◆ DATA:
•••

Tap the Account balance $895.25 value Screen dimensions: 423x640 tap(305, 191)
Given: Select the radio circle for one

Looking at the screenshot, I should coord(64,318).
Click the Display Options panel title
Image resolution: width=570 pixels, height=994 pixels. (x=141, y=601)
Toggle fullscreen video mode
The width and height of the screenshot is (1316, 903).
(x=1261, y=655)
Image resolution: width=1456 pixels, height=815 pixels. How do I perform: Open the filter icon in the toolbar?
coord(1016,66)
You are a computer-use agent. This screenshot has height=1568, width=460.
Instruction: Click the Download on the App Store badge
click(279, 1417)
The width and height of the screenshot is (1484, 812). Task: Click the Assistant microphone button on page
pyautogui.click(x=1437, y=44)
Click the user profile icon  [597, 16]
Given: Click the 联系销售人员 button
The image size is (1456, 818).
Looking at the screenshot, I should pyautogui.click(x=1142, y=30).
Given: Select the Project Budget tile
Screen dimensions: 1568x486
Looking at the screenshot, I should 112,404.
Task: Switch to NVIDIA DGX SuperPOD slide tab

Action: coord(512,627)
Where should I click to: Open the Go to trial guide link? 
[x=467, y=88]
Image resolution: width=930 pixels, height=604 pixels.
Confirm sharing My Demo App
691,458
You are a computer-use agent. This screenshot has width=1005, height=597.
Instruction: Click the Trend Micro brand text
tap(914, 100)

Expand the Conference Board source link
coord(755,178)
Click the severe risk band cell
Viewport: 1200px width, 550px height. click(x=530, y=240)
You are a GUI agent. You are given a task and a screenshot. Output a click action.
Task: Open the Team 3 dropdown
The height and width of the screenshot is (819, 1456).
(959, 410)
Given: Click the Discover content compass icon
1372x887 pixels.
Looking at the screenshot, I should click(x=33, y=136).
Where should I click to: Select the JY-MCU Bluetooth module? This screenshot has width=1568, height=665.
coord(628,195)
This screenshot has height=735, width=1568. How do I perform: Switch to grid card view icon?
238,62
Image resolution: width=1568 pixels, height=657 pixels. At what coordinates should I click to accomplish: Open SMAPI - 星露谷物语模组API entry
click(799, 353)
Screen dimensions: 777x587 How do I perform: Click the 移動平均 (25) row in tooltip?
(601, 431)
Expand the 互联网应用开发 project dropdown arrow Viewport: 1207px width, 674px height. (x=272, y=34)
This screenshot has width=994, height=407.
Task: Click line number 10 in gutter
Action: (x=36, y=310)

•••

◆ PROBLEM TO SOLVE: Rewrite all the records above with "dropdown" changed to "menu" and everything else left unchanged.

◆ ANSWER FOR THE TASK:
Tap the Account balance $895.25 value Screen dimensions: 423x640 tap(305, 191)
Given: Select the radio circle for one

Looking at the screenshot, I should coord(64,318).
Click the Display Options panel title
Image resolution: width=570 pixels, height=994 pixels. (x=141, y=601)
Toggle fullscreen video mode
The width and height of the screenshot is (1316, 903).
(x=1261, y=655)
Image resolution: width=1456 pixels, height=815 pixels. How do I perform: Open the filter icon in the toolbar?
coord(1016,66)
You are a computer-use agent. This screenshot has height=1568, width=460.
Instruction: Click the Download on the App Store badge
click(279, 1417)
The width and height of the screenshot is (1484, 812). Task: Click the Assistant microphone button on page
pyautogui.click(x=1437, y=44)
Click the user profile icon  [597, 16]
Given: Click the 联系销售人员 button
The image size is (1456, 818).
Looking at the screenshot, I should pyautogui.click(x=1142, y=30).
Given: Select the Project Budget tile
Screen dimensions: 1568x486
Looking at the screenshot, I should 112,404.
Task: Switch to NVIDIA DGX SuperPOD slide tab

Action: coord(512,627)
Where should I click to: Open the Go to trial guide link? 
[x=467, y=88]
Image resolution: width=930 pixels, height=604 pixels.
Confirm sharing My Demo App
691,458
You are a computer-use agent. This screenshot has width=1005, height=597.
Instruction: Click the Trend Micro brand text
tap(914, 100)

Expand the Conference Board source link
coord(755,178)
Click the severe risk band cell
Viewport: 1200px width, 550px height. click(x=530, y=240)
You are a GUI agent. You are given a task and a screenshot. Output a click action.
Task: Open the Team 3 menu
The height and width of the screenshot is (819, 1456).
(959, 410)
Given: Click the Discover content compass icon
1372x887 pixels.
Looking at the screenshot, I should click(x=33, y=136).
Where should I click to: Select the JY-MCU Bluetooth module? This screenshot has width=1568, height=665.
coord(628,195)
This screenshot has height=735, width=1568. How do I perform: Switch to grid card view icon?
238,62
Image resolution: width=1568 pixels, height=657 pixels. At what coordinates should I click to accomplish: Open SMAPI - 星露谷物语模组API entry
click(799, 353)
Screen dimensions: 777x587 How do I perform: Click the 移動平均 (25) row in tooltip?
(601, 431)
Expand the 互联网应用开发 project menu arrow Viewport: 1207px width, 674px height. (x=272, y=34)
This screenshot has width=994, height=407.
Task: Click line number 10 in gutter
Action: (x=36, y=310)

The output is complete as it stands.